▶ _Data in this exercise_:
BEGIN

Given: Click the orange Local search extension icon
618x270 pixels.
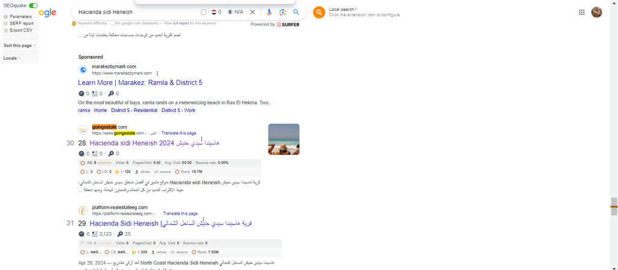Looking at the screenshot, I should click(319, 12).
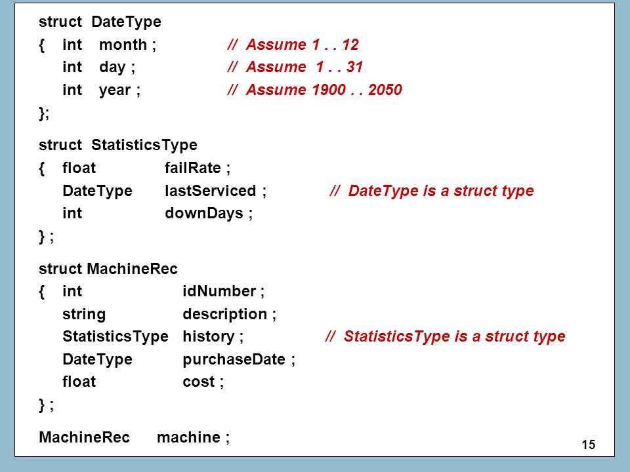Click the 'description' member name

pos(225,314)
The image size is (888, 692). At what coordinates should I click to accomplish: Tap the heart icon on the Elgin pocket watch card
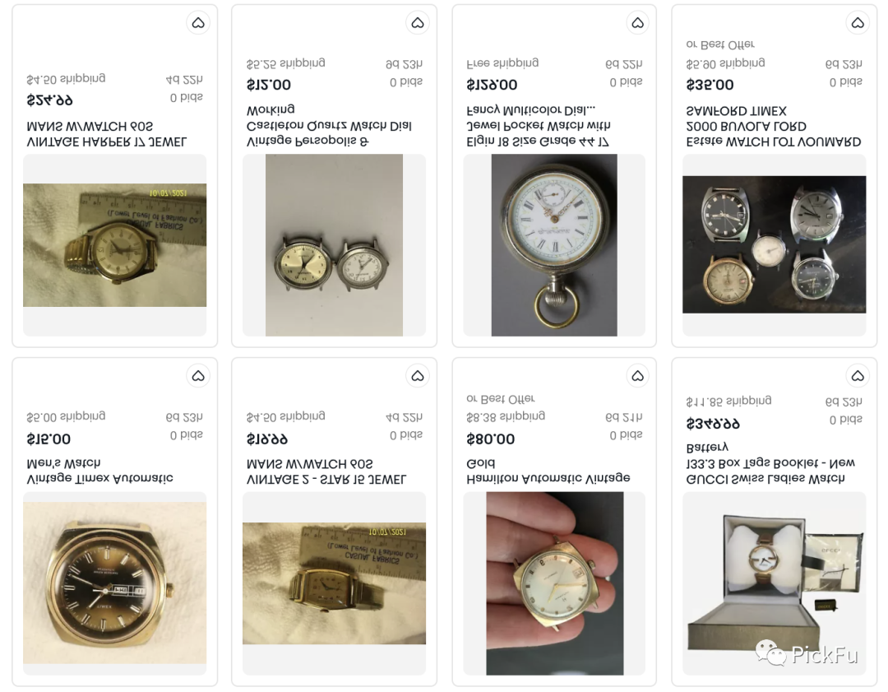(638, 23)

END

Word for word, print the material above, but without its pictures.

▶ _Written answer_:
Given: Click the orange Local search extension icon
618x270 pixels.
Looking at the screenshot, I should click(319, 12).
Click the 'description' member name

pos(225,314)
The image size is (888, 692). At what coordinates should I click to accomplish: Tap the heart icon on the Elgin pocket watch card
(638, 23)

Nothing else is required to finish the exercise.